**WHAT IS BEING ASKED**
Please go through the records below and return every line holding the word "computer".

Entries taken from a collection
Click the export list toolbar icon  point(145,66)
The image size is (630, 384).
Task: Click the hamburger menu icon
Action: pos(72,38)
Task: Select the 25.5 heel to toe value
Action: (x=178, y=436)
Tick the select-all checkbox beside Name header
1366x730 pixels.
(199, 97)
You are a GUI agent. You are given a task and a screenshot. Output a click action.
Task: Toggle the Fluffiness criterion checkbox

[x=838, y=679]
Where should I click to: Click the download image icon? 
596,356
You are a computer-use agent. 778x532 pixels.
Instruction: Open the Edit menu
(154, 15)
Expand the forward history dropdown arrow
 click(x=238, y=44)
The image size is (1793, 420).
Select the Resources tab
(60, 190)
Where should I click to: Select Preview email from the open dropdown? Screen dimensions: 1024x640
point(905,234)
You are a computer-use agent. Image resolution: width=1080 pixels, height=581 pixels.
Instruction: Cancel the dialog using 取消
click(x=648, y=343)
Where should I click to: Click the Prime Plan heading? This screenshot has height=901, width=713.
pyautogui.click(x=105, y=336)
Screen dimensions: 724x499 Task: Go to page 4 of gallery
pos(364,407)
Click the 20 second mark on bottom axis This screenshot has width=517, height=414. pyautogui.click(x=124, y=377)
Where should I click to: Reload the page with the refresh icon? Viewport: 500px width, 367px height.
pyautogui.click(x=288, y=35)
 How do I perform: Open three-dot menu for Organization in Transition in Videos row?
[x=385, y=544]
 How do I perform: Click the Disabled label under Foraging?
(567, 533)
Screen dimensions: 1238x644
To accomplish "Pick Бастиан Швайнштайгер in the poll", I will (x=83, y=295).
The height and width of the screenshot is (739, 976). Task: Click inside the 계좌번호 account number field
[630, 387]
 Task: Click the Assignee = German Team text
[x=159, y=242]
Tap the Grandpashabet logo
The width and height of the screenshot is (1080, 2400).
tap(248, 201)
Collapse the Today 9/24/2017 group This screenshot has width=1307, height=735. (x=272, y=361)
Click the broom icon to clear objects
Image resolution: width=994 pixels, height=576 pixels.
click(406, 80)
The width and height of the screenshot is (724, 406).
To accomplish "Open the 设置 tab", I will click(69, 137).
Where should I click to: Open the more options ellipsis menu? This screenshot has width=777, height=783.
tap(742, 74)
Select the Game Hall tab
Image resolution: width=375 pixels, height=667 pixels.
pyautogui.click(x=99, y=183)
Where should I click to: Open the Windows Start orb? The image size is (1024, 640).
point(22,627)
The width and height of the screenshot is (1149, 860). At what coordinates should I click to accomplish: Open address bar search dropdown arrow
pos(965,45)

**EXERCISE ANSWER**
You are a computer-use agent. 778x532 pixels.
You are a computer-use agent. Image resolution: width=1080 pixels, height=581 pixels.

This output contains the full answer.